### GIVEN PASSAGE
Living a life defined by what you own?
The tale of Narcissus and Echo comes from ancient Greek mythology, the former was a man that was known for his beauty and never accepted the romantic advances of anyone, including Echo who fell in love with him, but had been cursed by the goddess Hera and could only repeat the last words that were said to her, thus she could never confess her feelings towards Narcissus nor say anything, but watch as he fell in love... With his own reflection in a pond.
We live in a society where everything is defined by possessions, everything that you are, all of your worth, is defined in dollars, and it must be shouted loud! The latest smartphone, the most expansive clothes, the best looking and most expansive car, the need to change and buy each of these again next year as the new model is out.
Of course, as a disclaimer, none of this is supposed to be confused with hobbies and passions (including anything from cars to clothes), but rather a pure definition of someone by their ownership of material possessions and to show it to everyone else, be it for an intrinsic narcissism or just because they were conditioned by society to be like that, as an illusion to what is necessary to be successful: We consume in order to find our value in the world.
Your home is a reflection of your life, so it should be perfectly styled and filled with expansive items and decorations to make that reflection shine. Your clothes are your representation of the outside world and thus, you have to show the absolute very best and the greatest variety. Everything in the modern world we live today tries their very best to keep us tied into this eternal cycle of consumerism, buying things not because we truly enjoy them but by convincing us that we need them and that just fuels the aforementioned social satisfaction of having a house or a body being filled with ever more expansive items, but what is the meaning of all of it? To end up falling in love with one's own reflection such as Narcissus or to repeat the last trends of those who are high in the social circles, chasing the sense of modern social belonging forever like a lost Echo?
It is a philosophy of life that attempts to fix this issue of consumerism that is ever more present in our lives, and much to the opposite of what many people think, it's not necessarily about living in an empty, white, 10 square meters apartment with nothing but a spoon and sleeping on the floor, but rather decreasing the number of possessions you own to those that really make you happy, and valuing much more experiences, growth, health, love, passions, friends, and family.

### TASK LIST
A) Answer these questions from the consumerism passage above:
(i) Which goddess cursed Echo?
(ii) According to the passage, what are your clothes a representation of?
(iii) What does the philosophy in the final paragraph value much more?
B) Copy the stretch of the consumerism passage from "Living a life" through "model is out.".

### DATA PROVIDED

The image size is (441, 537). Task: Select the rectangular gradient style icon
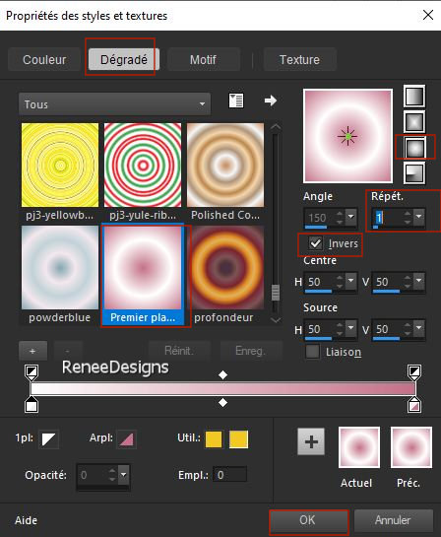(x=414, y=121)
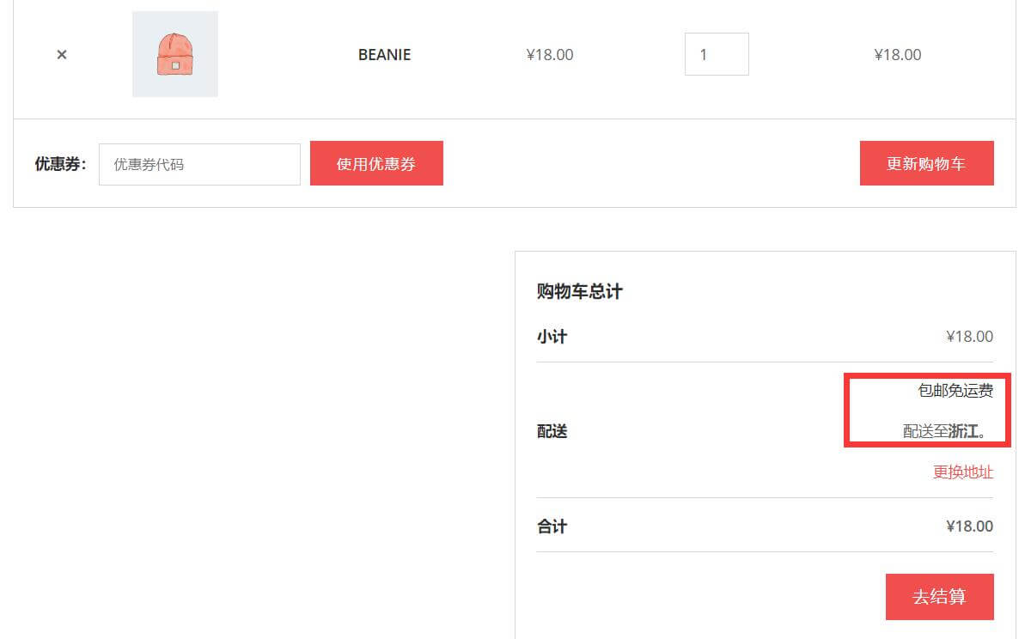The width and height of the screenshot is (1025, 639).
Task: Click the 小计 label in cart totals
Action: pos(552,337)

--

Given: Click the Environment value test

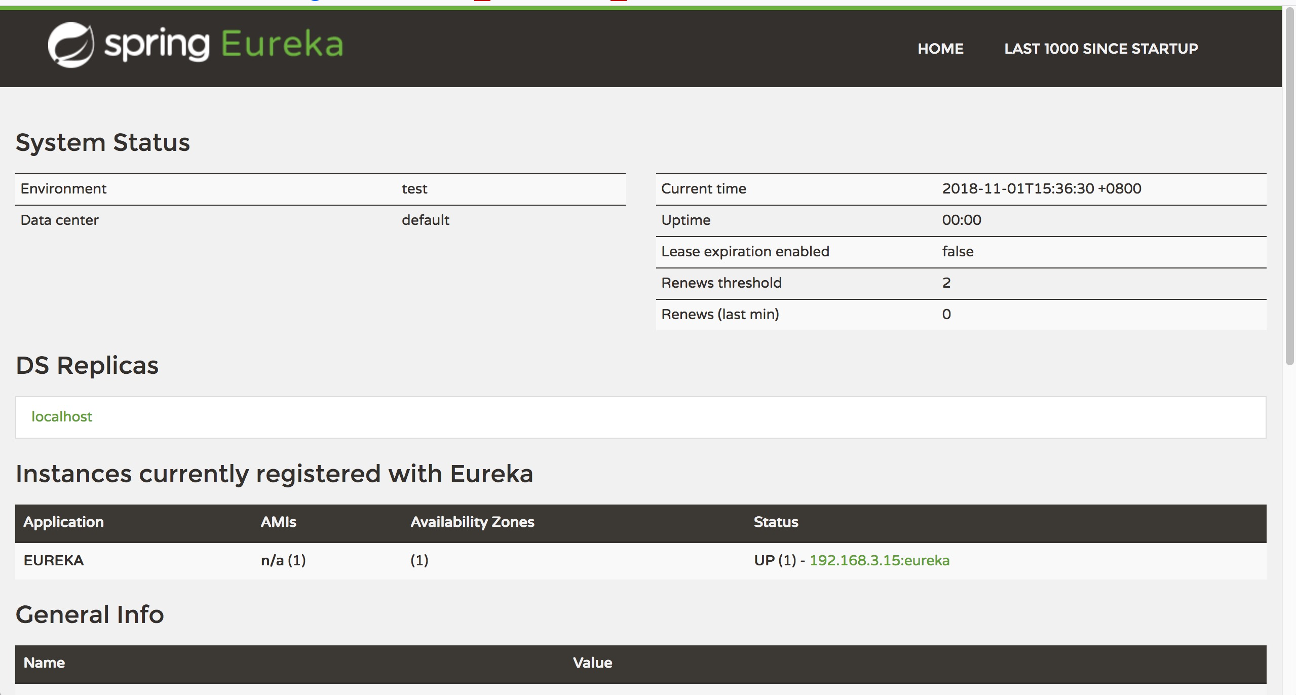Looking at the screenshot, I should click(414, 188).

* * *

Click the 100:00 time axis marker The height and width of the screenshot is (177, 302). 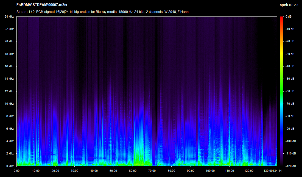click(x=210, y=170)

### RESPONSES PER TASK
A)
(i) Hera
(ii) The outside world
(iii) Experiences, growth, health, love, passions, friends, and family

B)
Living a life defined by what you own?
The tale of Narcissus and Echo comes from ancient Greek mythology, the former was a man that was known for his beauty and never accepted the romantic advances of anyone, including Echo who fell in love with him, but had been cursed by the goddess Hera and could only repeat the last words that were said to her, thus she could never confess her feelings towards Narcissus nor say anything, but watch as he fell in love... With his own reflection in a pond.
We live in a society where everything is defined by possessions, everything that you are, all of your worth, is defined in dollars, and it must be shouted loud! The latest smartphone, the most expansive clothes, the best looking and most expansive car, the need to change and buy each of these again next year as the new model is out.